It appears, that I have . . . entirely by accident . . . developed a manifesto. Let me tell you how this happened.




My neighbor had a lot to say. She had a MESSAGE. She talked longer than anyone, and over everyone and through everyone. Her message, as far as I could determine, was that the internet is all about getting out there and SELLING yourself.





Just to be clear on this thing I am not, maybe I should define my understanding of personal branding. A personal brand is a little package you make of yourself so you can put yourself on the shelf in the marketplace and people will know what to expect or look for when they come to buy you. For example, Coke is a brand. When you see Coke, you expect a dark brown effervescent sweet drink that is always going to taste like . . . Coke. McDonalds is going to sell you inexpensive, fast food. The Ritz or the Four Seasons is going to sell you a luxury experience. BP will now be known as the brand that destroys the costal ecosystem of the southeastern United States.




I am not saying that it is a bad or dishonest thing to try to sell your work. It is not. What I am saying is that I am tired of the rush to commodify everything, to turn everything into products, including people. I don’t want a brand, because a brand limits me. A brand says I will churn out the same thing over and over. Which I won’t, because I am weird.

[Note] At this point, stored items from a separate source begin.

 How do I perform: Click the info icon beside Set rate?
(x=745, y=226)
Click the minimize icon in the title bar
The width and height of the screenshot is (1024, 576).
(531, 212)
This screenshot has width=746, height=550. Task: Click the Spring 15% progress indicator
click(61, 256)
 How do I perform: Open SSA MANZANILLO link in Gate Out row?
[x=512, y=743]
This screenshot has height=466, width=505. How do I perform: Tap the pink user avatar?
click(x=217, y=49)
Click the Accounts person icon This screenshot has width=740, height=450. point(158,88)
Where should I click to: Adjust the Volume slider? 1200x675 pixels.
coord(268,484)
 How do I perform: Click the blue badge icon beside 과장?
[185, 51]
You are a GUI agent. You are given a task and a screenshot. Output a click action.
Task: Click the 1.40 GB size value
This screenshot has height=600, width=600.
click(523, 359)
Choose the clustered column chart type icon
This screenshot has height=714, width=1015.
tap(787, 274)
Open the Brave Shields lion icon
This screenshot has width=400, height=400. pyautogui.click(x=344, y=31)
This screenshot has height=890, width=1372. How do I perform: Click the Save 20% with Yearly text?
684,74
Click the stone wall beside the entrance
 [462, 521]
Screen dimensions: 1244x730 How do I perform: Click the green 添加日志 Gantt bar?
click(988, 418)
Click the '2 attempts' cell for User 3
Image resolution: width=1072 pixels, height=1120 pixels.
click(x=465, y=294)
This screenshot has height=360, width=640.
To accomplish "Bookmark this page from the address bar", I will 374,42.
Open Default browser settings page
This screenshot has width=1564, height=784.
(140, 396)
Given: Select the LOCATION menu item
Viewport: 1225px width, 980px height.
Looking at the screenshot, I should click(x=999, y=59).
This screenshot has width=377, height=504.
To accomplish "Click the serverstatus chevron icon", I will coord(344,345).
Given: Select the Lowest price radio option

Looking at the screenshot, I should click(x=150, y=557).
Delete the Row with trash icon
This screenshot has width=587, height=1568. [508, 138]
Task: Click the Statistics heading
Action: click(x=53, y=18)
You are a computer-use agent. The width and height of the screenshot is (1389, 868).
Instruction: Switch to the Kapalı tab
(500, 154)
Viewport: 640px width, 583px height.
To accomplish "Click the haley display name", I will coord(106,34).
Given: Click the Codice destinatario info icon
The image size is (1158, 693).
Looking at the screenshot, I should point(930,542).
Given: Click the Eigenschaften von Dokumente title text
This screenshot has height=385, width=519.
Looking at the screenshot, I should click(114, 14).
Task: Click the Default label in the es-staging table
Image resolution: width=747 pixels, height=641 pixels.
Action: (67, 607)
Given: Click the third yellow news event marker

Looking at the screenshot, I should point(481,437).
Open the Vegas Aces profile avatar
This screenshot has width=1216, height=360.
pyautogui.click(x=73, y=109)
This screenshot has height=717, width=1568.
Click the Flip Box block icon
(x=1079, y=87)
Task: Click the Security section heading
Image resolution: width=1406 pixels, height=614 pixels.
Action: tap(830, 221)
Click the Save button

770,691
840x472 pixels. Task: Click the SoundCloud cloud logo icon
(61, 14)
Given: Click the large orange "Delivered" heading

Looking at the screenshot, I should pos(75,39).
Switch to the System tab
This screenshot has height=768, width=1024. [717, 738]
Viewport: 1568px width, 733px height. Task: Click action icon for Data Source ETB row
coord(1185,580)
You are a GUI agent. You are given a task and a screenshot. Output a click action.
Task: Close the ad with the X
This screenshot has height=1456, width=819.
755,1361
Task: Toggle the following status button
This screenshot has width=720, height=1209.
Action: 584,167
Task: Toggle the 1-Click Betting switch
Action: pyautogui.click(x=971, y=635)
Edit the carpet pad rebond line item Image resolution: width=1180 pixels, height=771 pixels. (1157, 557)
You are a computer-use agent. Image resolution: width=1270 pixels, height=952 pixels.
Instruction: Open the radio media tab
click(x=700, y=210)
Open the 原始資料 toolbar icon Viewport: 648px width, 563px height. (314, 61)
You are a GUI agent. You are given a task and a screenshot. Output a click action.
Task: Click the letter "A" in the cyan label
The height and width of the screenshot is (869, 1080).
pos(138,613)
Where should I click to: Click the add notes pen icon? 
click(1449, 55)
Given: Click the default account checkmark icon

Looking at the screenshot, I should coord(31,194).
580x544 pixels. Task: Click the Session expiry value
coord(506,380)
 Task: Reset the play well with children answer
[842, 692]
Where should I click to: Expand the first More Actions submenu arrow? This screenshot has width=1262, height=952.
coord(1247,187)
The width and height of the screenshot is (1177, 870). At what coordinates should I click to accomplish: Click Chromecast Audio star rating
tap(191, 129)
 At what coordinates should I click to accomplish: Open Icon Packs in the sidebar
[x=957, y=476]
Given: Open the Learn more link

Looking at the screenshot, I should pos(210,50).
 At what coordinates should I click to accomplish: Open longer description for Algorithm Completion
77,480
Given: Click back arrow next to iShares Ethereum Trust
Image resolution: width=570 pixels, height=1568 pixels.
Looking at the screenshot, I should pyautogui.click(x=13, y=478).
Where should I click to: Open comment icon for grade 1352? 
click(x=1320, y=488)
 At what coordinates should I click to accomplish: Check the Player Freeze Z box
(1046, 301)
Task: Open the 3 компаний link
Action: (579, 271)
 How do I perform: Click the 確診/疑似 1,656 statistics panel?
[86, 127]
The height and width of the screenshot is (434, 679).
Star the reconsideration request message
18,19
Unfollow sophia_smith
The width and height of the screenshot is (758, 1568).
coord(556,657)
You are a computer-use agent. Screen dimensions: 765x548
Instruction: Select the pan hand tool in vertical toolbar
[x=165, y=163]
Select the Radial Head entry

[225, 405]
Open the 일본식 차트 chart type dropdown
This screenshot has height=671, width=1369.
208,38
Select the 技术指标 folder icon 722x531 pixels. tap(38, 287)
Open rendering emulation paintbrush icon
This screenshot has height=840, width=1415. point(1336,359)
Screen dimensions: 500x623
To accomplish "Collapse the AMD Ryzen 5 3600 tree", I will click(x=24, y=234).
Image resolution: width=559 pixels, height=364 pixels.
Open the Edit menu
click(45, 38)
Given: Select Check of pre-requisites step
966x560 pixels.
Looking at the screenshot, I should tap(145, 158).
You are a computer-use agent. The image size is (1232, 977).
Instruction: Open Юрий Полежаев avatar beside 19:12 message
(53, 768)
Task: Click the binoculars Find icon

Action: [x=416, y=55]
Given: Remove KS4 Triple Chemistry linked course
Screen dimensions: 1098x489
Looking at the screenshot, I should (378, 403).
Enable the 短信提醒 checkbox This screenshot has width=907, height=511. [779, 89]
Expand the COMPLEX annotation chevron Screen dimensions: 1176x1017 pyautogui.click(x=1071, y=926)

MY POINT IS . . . it’s early days yet on the internet, and lines are being drawn. We can, if we group together, fight off the weenuses and hosebags who want to turn the internet into a giant commercial. Hence, the manifesto. It goes something like this:

The internet is made of people. People matter. This includes you. Stop trying to sell everything about yourself to everyone. Don’t just hammer away and repeat and talk at people—talk TO people. It’s organic. Make stuff for the internet that matters to you, even if it seems stupid. Do it because it’s good and feels important. Put up more cat pictures. Make more songs. Show your doodles. Give things away and take things that are free. Look at what other people are doing, not to compete, imitate, or compare . . . but because you enjoy looking at the things other people make. Don’t shove yourself into that tiny, airless box called a brand—tiny, airless boxes are for trinkets and dead people.


Read it all here...

I saw it to be pretty profound. You and your username (real name on social networks) are nothing more than a brand seeking attention and higher status.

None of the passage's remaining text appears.